A schematic diagram showing the nature of the subvolcanic felsic magma chamber representing the GRD when crystal-rich mafic magma intruded it. The GRD was a zoned magma chamber having temperature induced physical boundary layers with varying viscosities when mafic magma intruded it. The outermost zone was completely solid now preserved as clasts in the mafic rocks. The innermost zone was completely melt, having least viscosity, that interacted with the mafic magma forming porphyritic hybrid rocks displaying synneusis. Between these two zones, there were two transitional zones—the High-Viscosity Outer Transitional Zone (HVOTZ) that was in contact with the solid zone and the Low-Viscosity Inner Transitional Zone (LVITZ) that was in contact with the melt. Depending upon the viscosity regime, mafic magma interacted with the felsic magma to generate viscous folding in the HVOTZ, while in the LVITZ formation of emulsions was favored to facilitate the mixing process

Conclusions

The GRD was a zoned magma chamber having temperature induced physical boundary layers with varying viscosities when mafic magma intruded it. The outermost zone was completely solid now preserved as felsic clasts in the mafic rocks. The innermost zone was completely melt, having least viscosity, that interacted with the intruding mafic magma forming porphyritic intermediate rock displaying synneusis. The compositions of plagioclase involved in synneusis are similar to that of the mafic endmember.
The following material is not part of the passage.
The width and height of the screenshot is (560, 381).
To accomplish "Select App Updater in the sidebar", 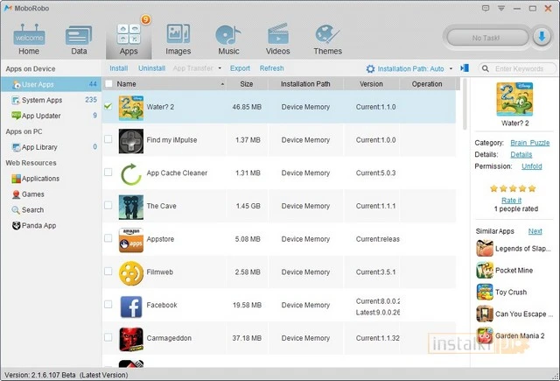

Between these two zones, there were two transitional zones—the HVOTZ that was in contact with the solid zone and the LVITZ that was in contact with the melt. When mafic magma, containing phenocrysts of augite, came in contact with felsic magma, diffusion of cations like H⁺ and Al³⁺ occurred from the felsic to the mafic system. These cations reacted with the augite phenocrysts in the mafic magma to form amphibole crystals, which greatly increased the viscosity of the mafic system. The formation of amphibole grains in the mafic system facilitated the mechanical transfer of crystals allowing amphibole crystals to flow into the adjacent felsic magma as veins. Depending upon the viscosity regime, the veins underwent viscous folding in the HVOTZ, while in the LVITZ, formation of emulsions was favored to facilitate the mixing process.